Kim Dong-yub — a professor at Seoul's University of North Korean Studies — said that it's impossible to verify North Korea's claims about the drone's capabilities or whether it had tested the system dozens of times.
However, he said, the North was intending to communicate that the weapon had enough range to reach all South Korean ports.
Carnegie Endowment for International Peace senior analyst Ankit Panda questioned the wisdom of North Korea devoting resources to the drone system as a means of delivery, versus its ballistic missiles, when it had limited amounts of nuclear materials suitable for weapons.
"This uncrewed underwater vehicle will be vulnerable to anti-submarine warfare capabilities if it were to deploy beyond North Korea's coastal waters.

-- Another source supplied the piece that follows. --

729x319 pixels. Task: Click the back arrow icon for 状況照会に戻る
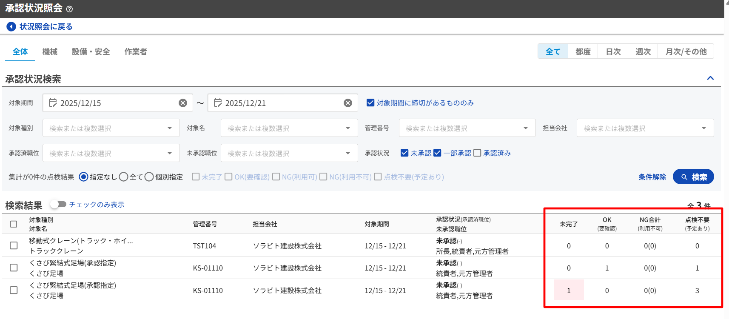[11, 27]
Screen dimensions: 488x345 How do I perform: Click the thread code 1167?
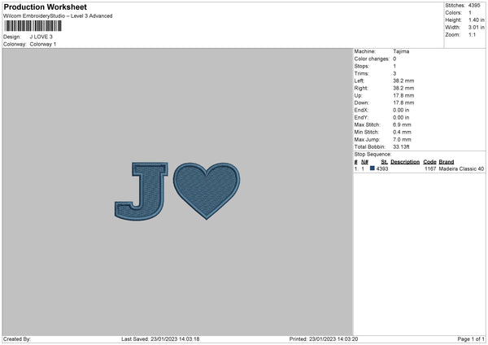[430, 168]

It will also be susceptible to pre-emptive strikes when in port," Mr Panda said.
"Indeed, the US and South Korea would have incentives in a crisis to pre-empt any such systems before they could deploy."
North Korea is believed to have dozens of nuclear warheads and may be capable of fitting them on older weapons systems, such as Scuds or Rodong missiles.

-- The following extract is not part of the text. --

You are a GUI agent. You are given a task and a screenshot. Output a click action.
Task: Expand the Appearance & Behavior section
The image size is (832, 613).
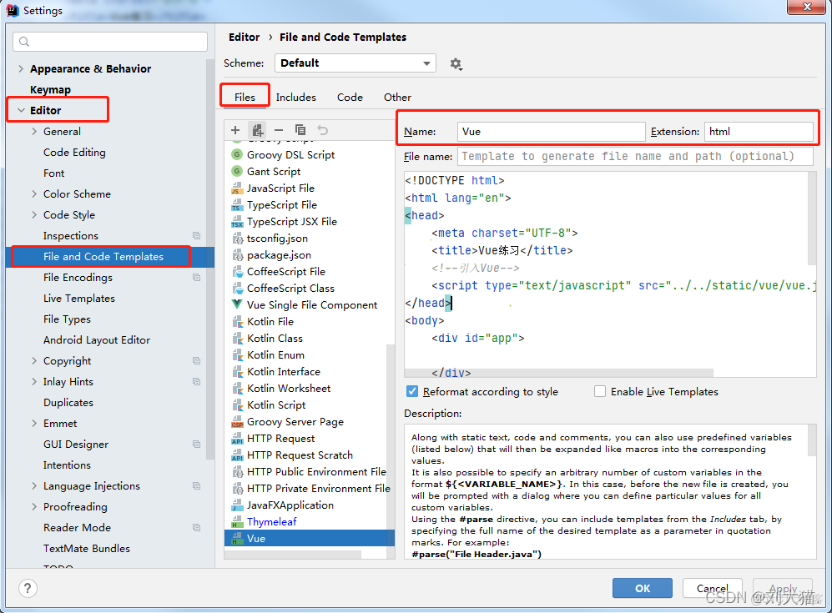[21, 69]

However, there are different assessments about how far it has advanced in engineering those warheads to fit on the new weapons that it has developed at a rapid pace, which might require further technological upgrades and nuclear testing.
On Thursday, South Korean Defence Minister Lee Jong-Sup said the North probably had not yet mastered the technology to place nuclear arms on its most-advanced weapons, although he acknowledged that the country was making "significant progress".

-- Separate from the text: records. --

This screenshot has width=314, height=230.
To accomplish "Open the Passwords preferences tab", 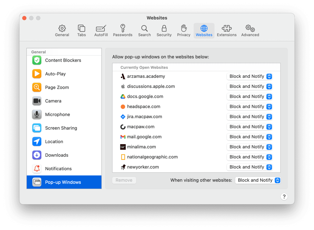I will (x=123, y=30).
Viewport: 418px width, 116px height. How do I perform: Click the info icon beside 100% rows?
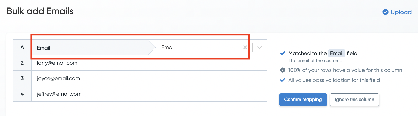pos(283,70)
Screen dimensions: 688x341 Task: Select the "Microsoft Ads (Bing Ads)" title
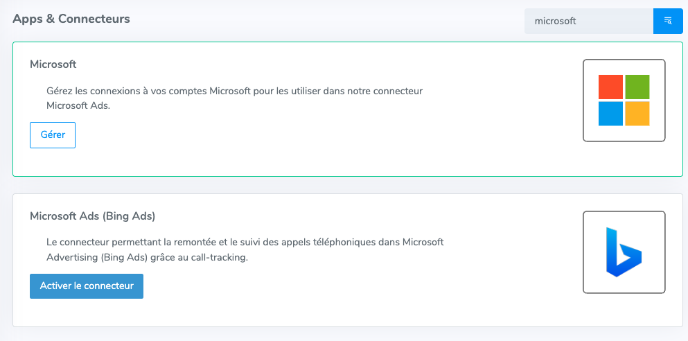pyautogui.click(x=92, y=216)
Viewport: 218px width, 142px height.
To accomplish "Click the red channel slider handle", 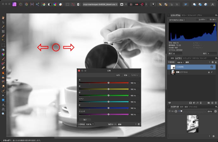I will pos(108,83).
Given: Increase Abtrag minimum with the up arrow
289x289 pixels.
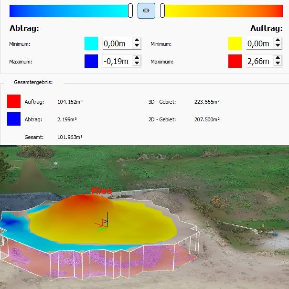Looking at the screenshot, I should pos(137,41).
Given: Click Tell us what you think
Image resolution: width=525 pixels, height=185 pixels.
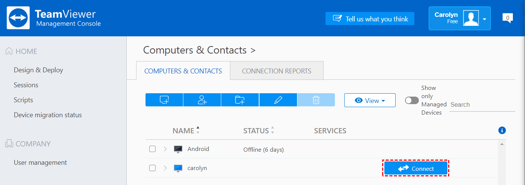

On Wednesday, North Korea also test-fired cruise missiles in launches that were detected and publicised by South Korea's military.
It also staged another nuclear attack simulation with a short-range ballistic missile on Sunday and flight-tested an intercontinental ballistic missile last week that may be able to reach continental United States.
KCNA said that Wednesday's tests were of four cruise missiles and two different types.
The missiles flew for more than two hours in patterns over the sea while demonstrating an ability to strike targets 1,500 kilometres and 1,800 kilometres away.
It said the missiles' mock nuclear warheads were detonated 600 metres above their targets, which supposedly verified the reliability of their nuclear explosion control devices and warhead detonators.
KCNA said Mr Kim was satisfied with the three-day drills and directed unspecified additional tasks to counter the "reckless military provocations" of his rivals, indicating that North Korea would further ramp-up its military displays.
He "expressed his will to make the US imperialists and the (South) Korean puppet regime plunge into despair", with powerful demonstrations of his military nuclear program to make his rivals understand "they are bound to lose more than they get" with the expansion of their joint drills.
Mr Kim issued similar language on Sunday after a test-firing of a short-range ballistic missile from what was possibly a silo dug into the ground.
The North's media said a mock nuclear warhead placed on the missile detonated 800m above water, an altitude that would maximise damage.
This year, North Korea has already fired more than 20 ballistic and cruise missiles across 10 launch events as it tries to diversify its delivery systems and display the ability to conduct nuclear strikes on both South Korea and the US mainland.
North Korea already is coming off a record year in testing activity, with more than 70 missiles fired in 2022, as Mr Kim accelerated a campaign aimed at negotiating badly needed sanctions relief from a position of strength and forcing the United States to accept the idea of the North as a nuclear power.